A C loop is
while( *from)
{
*to++ = *from++;
}
I think I basically want to know which MIPS instructions the *to++ = *from++; translates to. My result is that the instructions are 14:
$L2:
lw $2,12($fp)
lb $3,0($2)
bne $3,$0,$L4
j $L3
$L4:
lw $2,8($fp)
addu $3,$fp,12
lw $4,0($3)
lbu $5,0($4)
sb $5,0($2)
addu $4,$4,1
sw $4,0($3)
addu $2,$2,1
sw $2,8($fp)
j $L2
I came to this conclusion from looking at the complete C program:
/* strcpy.c */
#include <stdio.h>
#include <idt_entrypt.h>
/* C stringcopy */
static void str_cpy( char *to, const char *from)
{
while( *from)
{
*to++ = *from++;
}
*to = '\0';
}
int main()
{
static char* hello = "Hello World!";
static char to[4711] = "blaha blaj blurk bletch";
int Time;
printf("Strangen hello ser ut sa har: %s\n", hello);
flush_cache(); /* toem cache-minnet */
timer_start(); /* nollstall tidmatning */
str_cpy( to, hello);
Time = timer_stop(); /* las av tiden */
printf("Time to copy: %d\n",Time);
printf("Och kopian sa har: %s\n", to);
}
Compiling it to MIPS assembly turns out this:
.file 1 "strcpy.c"
# -G value = 8, Cpu = 3000, ISA = 1
# GNU C version cygnus-2.7.2-970404 (mips-mips-ecoff) compiled by GNU C version cygnus-2.7.2-970404.

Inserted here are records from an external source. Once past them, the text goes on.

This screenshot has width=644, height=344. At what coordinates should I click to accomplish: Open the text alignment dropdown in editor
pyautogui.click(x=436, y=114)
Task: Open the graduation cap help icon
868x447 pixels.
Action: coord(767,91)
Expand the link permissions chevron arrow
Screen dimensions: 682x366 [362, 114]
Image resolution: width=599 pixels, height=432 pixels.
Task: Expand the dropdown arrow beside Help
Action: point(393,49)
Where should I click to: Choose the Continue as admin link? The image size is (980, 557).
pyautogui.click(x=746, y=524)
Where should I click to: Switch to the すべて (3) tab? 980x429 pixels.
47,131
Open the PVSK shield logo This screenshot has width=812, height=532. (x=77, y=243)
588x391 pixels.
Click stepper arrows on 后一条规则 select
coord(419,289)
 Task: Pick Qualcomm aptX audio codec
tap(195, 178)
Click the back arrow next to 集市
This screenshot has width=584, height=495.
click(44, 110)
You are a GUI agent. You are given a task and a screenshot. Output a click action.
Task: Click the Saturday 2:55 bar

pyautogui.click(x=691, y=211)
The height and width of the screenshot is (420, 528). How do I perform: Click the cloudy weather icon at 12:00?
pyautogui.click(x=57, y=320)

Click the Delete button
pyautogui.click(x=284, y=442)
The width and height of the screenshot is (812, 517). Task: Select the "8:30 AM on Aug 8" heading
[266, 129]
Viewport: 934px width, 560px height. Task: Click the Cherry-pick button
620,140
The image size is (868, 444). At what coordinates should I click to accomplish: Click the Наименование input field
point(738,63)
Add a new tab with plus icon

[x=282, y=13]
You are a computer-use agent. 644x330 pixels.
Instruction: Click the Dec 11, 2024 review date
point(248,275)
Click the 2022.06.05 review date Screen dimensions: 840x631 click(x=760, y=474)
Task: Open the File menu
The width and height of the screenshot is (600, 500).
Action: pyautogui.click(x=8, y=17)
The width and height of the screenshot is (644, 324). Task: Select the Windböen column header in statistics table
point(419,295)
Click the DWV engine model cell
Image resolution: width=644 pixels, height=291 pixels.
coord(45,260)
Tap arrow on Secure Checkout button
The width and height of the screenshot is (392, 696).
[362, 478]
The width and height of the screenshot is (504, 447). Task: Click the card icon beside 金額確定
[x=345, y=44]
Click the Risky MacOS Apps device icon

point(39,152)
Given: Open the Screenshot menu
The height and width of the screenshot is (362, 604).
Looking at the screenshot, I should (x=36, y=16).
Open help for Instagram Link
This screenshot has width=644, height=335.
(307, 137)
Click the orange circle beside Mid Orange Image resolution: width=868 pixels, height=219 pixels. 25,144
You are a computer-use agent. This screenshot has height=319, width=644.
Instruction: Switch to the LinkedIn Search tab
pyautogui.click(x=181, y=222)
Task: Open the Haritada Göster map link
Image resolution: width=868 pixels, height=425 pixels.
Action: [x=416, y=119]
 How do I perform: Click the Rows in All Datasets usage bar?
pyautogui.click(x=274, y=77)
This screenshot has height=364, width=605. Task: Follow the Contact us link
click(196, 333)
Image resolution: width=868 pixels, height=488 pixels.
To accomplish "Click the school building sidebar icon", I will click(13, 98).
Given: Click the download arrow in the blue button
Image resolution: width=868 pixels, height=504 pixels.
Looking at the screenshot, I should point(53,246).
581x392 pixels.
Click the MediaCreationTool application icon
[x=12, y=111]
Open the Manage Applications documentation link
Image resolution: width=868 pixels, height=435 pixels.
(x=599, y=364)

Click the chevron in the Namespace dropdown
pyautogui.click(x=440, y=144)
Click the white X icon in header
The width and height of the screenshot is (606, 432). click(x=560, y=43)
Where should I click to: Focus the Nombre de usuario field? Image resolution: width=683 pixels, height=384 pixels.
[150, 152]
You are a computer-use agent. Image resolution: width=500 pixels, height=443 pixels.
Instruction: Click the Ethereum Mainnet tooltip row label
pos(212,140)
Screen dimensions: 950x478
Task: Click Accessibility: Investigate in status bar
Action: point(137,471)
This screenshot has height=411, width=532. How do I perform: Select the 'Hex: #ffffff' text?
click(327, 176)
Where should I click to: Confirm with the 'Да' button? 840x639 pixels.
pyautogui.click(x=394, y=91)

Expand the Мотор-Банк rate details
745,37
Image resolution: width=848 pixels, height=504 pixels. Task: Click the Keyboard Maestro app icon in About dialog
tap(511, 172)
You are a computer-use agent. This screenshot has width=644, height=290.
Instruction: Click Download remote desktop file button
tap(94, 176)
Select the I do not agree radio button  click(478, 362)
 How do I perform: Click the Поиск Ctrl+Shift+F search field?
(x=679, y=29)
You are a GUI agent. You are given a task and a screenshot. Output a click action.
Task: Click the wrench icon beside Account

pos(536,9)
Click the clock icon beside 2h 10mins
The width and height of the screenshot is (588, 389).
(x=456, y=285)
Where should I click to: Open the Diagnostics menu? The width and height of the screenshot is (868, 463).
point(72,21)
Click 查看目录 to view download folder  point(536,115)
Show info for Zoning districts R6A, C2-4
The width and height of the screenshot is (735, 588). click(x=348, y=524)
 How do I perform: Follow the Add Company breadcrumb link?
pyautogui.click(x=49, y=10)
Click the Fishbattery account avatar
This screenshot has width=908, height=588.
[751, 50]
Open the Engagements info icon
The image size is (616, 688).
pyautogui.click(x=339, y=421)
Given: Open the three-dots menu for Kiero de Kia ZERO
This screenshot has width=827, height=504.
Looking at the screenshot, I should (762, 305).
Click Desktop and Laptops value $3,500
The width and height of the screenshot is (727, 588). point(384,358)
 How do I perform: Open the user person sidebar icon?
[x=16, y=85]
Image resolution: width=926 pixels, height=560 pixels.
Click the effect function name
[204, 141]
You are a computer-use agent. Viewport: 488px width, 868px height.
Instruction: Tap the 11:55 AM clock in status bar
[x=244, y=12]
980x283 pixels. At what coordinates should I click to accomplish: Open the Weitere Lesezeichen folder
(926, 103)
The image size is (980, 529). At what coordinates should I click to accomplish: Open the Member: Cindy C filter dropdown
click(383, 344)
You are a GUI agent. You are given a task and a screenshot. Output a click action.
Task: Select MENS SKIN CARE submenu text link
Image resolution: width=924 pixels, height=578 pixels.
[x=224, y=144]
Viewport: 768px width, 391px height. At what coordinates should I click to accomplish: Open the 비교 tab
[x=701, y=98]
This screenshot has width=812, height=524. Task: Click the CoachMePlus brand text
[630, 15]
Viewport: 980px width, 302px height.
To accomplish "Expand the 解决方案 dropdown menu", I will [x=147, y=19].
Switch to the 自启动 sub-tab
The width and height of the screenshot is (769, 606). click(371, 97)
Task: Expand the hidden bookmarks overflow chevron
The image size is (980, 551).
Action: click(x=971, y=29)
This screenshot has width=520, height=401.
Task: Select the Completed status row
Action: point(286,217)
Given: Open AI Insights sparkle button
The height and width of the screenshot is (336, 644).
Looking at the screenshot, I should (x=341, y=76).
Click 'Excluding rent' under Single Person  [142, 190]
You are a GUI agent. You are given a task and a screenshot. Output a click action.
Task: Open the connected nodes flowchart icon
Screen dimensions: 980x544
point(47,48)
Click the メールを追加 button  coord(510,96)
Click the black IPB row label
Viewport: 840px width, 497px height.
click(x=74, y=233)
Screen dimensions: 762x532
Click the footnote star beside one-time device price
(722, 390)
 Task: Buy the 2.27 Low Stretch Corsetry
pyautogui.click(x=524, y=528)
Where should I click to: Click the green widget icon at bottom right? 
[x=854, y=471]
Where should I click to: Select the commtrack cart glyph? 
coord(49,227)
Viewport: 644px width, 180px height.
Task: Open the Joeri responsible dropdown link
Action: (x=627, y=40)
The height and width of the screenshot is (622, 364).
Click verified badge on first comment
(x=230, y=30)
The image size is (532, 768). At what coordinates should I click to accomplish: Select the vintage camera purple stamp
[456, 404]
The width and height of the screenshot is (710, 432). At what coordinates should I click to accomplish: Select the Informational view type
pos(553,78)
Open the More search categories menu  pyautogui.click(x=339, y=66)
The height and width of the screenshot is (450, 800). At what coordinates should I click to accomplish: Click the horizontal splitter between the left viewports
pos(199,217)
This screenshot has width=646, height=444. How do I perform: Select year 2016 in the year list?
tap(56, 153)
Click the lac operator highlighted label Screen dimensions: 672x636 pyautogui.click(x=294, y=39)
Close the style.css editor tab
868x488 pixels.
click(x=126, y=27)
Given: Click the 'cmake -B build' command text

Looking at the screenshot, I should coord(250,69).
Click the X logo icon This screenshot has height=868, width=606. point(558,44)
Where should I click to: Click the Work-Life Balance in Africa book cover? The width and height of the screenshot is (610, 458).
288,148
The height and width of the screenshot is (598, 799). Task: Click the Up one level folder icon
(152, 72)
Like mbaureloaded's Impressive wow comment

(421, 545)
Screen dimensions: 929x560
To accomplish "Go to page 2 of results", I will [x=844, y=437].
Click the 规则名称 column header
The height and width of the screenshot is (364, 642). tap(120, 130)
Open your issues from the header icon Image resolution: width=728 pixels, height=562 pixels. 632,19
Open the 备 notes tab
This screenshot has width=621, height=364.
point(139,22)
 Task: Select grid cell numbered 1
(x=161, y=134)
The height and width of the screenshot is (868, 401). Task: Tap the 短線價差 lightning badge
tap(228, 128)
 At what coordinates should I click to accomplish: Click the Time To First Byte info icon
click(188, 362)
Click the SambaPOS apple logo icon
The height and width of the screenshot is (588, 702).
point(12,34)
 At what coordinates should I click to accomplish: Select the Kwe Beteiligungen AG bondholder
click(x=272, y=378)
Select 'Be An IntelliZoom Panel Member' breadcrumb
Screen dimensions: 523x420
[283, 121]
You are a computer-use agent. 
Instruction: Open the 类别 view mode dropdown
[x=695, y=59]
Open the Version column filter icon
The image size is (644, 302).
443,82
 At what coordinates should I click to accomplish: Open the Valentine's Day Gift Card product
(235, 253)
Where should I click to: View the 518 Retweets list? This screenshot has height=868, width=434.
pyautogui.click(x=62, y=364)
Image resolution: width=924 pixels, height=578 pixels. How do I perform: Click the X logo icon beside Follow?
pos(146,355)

# options passed: -msoft-float
# options enabled: -fpeephole -ffunction-cse -fkeep-static-consts
# -fpcc-struct-return -fcommon -fverbose-asm -fgnu-linker -msoft-float
# -meb -mcpu=3000
gcc2_compiled.:
__gnu_compiled_c:
.text
.align 2
.ent str_cpy
str_cpy:
.frame $fp,8,$31 # vars= 0, regs= 1/0, args= 0, extra= 0
.mask 0x40000000,-8
.fmask 0x00000000,0
subu $sp,$sp,8
sw $fp,0($sp)
move $fp,$sp
sw $4,8($fp)
sw $5,12($fp)
$L2:
lw $2,12($fp)
lb $3,0($2)
bne $3,$0,$L4
j $L3
$L4:
lw $2,8($fp)
addu $3,$fp,12
lw $4,0($3)
lbu $5,0($4)
sb $5,0($2)
addu $4,$4,1
sw $4,0($3)
addu $2,$2,1
sw $2,8($fp)
j $L2
$L3:
lw $2,8($fp)
sb $0,0($2)
$L1:
move $sp,$fp # sp not trusted here
lw $fp,0($sp)
addu $sp,$sp,8
j $31
.end str_cpy
.rdata
.align 2
$LC0:
.ascii "Hello World!\000"
.sdata
.align 2
hello.4:
.word $LC0
.data
.align 2
to.5:
.ascii "blaha blaj blurk bletch\000"
.space 4687
.rdata
.align 2
$LC1:
.ascii "Strangen hello ser ut sa har: %s\n\000"
.align 2
$LC2:
.ascii "Time to copy: %d\n\000"
.align 2
$LC3:
.ascii "Och kopian sa har: %s\n\000"
.text
.align 2
.globl main
.ent main
main:
.frame $fp,32,$31 # vars= 8, regs= 2/0, args= 16, extra= 0
.mask 0xc0000000,-4
.fmask 0x00000000,0
subu $sp,$sp,32
sw $31,28($sp)
sw $fp,24($sp)
move $fp,$sp
jal __main
la $4,$LC1
lw $5,hello.4
jal printf
jal flush_cache
jal timer_start
la $4,to.5
lw $5,hello.4
jal str_cpy
jal timer_stop
sw $2,16($fp)
la $4,$LC2
lw $5,16($fp)
jal printf
la $4,$LC3
la $5,to.5
jal printf
$L5:
move $sp,$fp # sp not trusted here
lw $31,28($sp)
lw $fp,24($sp)
addu $sp,$sp,32
j $31
.end main
So I analyzed the above and found that the number of instructions performed in one cycle of the while loop is 14. Is my reasoning correct?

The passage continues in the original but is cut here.